Copy out the lines from the line with "The width and height of the screenshot is (522, 350)." up to and including the line with "tap(653, 96)", requests and all, and move every coordinate in the answers by -107.

==== Given records ====

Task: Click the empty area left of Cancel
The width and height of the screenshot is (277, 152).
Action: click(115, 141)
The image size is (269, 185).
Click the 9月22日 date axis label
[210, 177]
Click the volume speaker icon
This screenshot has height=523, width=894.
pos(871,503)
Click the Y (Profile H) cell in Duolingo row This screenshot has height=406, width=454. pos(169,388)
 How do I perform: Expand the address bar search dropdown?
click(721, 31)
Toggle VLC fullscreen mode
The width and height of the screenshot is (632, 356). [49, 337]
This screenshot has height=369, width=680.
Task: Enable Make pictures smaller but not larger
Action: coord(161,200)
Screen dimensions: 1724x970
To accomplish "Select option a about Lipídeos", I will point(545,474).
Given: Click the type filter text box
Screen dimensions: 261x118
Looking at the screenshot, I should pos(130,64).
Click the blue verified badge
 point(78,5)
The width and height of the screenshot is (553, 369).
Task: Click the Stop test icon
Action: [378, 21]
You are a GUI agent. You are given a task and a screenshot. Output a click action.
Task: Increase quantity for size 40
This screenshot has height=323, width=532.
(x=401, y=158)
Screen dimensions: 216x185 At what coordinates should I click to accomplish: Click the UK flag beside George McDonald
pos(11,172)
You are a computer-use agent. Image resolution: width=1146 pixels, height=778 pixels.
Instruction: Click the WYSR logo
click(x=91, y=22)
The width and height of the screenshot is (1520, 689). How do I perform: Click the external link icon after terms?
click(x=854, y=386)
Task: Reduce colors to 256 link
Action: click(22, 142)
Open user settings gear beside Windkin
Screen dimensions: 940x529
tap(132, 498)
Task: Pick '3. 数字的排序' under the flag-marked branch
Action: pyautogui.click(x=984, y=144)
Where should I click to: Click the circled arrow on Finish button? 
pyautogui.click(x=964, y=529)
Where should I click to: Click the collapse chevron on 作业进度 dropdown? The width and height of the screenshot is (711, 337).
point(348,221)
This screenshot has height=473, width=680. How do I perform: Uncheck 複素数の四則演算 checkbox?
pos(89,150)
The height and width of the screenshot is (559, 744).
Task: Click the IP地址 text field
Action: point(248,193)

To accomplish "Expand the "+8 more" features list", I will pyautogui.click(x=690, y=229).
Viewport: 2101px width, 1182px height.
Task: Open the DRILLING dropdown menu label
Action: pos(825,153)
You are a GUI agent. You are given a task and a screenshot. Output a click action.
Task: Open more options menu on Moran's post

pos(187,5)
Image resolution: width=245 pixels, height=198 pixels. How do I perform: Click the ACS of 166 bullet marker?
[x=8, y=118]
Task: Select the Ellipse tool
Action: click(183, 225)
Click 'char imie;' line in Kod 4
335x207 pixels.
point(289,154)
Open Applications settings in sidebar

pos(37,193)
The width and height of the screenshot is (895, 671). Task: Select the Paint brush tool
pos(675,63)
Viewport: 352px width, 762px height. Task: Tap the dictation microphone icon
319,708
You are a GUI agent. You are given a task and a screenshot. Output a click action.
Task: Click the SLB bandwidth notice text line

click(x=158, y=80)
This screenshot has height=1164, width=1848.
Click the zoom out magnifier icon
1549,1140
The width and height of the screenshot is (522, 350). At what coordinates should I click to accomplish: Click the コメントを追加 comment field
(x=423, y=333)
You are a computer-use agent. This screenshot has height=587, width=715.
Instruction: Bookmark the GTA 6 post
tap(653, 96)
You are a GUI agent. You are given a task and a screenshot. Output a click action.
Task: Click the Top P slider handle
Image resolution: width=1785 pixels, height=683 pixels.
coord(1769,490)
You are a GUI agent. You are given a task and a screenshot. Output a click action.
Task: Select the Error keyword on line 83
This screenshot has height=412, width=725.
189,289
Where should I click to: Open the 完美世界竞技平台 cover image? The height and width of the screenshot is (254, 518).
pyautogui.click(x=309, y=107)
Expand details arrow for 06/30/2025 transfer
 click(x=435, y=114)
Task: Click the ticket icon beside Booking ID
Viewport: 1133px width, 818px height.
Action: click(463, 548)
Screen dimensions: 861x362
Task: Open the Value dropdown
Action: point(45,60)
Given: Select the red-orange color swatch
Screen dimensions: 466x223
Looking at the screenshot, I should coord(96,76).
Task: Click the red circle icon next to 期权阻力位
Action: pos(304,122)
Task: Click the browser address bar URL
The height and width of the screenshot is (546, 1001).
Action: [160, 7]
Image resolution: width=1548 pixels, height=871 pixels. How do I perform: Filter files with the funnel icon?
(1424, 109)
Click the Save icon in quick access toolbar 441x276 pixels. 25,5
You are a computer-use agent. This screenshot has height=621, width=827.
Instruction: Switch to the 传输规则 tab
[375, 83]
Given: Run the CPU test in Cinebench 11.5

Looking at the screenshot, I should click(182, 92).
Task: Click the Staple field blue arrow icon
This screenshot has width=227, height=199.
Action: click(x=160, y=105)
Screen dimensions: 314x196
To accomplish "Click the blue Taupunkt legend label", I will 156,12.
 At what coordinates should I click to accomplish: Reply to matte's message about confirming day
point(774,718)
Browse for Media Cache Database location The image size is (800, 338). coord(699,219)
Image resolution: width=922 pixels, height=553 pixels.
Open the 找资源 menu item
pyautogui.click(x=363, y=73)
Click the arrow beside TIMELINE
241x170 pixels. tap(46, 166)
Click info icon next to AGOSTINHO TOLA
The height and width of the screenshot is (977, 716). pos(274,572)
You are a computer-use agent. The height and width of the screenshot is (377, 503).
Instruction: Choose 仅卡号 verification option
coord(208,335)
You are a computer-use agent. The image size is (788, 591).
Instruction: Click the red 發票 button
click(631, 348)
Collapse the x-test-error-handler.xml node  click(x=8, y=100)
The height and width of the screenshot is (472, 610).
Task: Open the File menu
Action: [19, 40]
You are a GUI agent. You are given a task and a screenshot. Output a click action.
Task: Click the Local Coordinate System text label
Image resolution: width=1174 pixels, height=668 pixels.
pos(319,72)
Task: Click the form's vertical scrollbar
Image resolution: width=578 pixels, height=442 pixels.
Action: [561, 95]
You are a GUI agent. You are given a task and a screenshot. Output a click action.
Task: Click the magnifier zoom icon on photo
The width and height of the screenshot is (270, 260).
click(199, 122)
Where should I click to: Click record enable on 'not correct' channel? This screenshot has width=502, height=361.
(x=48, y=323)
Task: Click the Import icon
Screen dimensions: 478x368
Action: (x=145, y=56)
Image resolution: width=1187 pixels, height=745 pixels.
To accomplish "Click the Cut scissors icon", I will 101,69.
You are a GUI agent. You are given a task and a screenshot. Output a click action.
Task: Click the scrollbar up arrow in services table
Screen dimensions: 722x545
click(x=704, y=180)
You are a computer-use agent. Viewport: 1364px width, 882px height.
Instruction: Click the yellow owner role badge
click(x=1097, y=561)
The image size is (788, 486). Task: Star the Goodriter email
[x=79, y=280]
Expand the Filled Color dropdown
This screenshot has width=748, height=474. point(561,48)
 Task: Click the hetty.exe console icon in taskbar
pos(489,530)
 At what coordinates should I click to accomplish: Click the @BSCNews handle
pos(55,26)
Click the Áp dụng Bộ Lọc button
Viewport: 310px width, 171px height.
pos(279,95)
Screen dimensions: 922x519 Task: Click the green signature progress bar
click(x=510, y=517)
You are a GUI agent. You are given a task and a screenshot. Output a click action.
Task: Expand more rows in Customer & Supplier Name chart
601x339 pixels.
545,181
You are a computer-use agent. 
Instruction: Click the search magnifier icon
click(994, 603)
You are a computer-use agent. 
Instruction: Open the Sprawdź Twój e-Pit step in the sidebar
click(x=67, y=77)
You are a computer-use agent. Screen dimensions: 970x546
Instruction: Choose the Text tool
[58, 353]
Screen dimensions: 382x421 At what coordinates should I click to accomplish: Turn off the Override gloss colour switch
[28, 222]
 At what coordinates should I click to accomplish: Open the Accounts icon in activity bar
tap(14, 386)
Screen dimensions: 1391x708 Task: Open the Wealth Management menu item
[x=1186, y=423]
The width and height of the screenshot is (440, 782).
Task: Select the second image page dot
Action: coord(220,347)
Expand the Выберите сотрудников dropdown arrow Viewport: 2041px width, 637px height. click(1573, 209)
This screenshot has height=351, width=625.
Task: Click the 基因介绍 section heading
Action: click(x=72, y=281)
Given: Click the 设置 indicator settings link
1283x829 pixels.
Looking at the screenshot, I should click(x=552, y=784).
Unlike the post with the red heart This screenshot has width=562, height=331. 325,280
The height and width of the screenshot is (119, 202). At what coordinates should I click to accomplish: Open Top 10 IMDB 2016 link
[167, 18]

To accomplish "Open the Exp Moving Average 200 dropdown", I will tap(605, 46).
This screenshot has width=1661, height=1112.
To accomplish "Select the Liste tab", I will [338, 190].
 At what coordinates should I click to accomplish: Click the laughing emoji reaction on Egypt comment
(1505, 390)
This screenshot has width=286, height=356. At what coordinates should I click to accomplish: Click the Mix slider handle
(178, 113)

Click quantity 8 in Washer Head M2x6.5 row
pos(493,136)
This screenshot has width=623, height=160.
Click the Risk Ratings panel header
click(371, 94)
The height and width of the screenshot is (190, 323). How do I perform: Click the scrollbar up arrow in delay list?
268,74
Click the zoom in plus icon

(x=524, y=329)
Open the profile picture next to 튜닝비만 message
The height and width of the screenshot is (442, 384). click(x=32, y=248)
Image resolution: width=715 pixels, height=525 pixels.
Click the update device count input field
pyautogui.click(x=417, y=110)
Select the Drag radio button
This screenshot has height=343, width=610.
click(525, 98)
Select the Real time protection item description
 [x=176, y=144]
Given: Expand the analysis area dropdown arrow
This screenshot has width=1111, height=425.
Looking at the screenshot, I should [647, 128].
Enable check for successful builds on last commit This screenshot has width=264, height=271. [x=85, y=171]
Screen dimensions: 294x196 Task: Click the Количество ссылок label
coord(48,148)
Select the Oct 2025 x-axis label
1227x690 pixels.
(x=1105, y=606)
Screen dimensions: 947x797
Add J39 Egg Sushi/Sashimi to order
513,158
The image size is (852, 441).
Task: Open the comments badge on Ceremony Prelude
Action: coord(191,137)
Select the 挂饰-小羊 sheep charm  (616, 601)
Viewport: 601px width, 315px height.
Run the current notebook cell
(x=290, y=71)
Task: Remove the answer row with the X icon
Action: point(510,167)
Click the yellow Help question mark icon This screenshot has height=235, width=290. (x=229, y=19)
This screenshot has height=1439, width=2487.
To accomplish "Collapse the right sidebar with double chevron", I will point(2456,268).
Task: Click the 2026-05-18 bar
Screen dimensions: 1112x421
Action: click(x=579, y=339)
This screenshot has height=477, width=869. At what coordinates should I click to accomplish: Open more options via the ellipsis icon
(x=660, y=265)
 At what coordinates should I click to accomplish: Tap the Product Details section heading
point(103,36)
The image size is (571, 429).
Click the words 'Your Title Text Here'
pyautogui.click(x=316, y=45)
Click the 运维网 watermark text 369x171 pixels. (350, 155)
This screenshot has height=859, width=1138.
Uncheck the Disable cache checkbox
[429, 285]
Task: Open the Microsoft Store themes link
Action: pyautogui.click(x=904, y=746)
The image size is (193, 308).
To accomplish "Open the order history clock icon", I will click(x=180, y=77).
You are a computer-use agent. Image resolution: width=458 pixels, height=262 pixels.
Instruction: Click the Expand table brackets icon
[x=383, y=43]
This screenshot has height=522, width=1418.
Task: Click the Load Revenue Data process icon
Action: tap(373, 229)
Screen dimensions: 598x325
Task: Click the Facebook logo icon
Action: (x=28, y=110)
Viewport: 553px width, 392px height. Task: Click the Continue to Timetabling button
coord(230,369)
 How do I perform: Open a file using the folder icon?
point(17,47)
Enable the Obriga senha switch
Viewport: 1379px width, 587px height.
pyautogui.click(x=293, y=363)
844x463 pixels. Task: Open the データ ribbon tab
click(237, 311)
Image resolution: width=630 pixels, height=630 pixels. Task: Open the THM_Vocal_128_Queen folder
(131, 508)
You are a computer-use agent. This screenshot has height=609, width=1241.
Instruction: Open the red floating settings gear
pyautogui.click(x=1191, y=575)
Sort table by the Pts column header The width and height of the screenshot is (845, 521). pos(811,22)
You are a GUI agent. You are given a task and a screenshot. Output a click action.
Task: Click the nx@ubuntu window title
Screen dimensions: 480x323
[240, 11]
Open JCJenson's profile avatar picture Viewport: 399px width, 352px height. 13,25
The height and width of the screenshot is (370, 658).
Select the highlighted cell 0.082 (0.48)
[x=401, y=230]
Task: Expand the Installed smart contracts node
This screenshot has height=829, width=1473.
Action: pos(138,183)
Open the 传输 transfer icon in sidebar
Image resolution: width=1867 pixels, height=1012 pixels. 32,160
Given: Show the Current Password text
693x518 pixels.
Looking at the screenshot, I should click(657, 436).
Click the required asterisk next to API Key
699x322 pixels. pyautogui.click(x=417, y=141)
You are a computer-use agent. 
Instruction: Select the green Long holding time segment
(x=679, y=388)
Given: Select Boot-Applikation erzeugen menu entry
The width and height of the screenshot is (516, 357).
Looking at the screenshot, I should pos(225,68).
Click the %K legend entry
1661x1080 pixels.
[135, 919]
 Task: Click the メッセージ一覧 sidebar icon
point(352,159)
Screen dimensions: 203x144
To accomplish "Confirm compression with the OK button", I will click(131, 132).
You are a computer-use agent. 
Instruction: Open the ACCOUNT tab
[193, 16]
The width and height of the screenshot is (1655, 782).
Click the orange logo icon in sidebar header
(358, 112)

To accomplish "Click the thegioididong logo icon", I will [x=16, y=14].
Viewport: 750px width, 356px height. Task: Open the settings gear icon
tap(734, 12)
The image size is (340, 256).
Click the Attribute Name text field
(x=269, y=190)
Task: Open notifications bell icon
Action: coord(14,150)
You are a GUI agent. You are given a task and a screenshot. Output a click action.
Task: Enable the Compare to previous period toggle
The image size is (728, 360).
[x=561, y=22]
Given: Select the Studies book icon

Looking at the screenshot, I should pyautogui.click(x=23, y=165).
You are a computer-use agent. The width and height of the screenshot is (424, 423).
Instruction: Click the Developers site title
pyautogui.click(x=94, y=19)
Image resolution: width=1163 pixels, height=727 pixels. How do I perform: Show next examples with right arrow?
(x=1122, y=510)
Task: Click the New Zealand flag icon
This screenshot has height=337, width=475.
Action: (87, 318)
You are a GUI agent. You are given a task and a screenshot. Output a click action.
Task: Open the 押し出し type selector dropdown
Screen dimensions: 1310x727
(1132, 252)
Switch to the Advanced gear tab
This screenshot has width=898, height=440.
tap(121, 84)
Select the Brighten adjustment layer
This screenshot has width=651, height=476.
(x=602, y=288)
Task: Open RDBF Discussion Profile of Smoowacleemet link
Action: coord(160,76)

====

- [Solution to this problem]:
The width and height of the screenshot is (522, 350). At what coordinates should I click to accomplish: Click the コメントを追加 comment field
(x=316, y=226)
You are a computer-use agent. This screenshot has height=587, width=715.
Instruction: Bookmark the GTA 6 post
tap(546, -11)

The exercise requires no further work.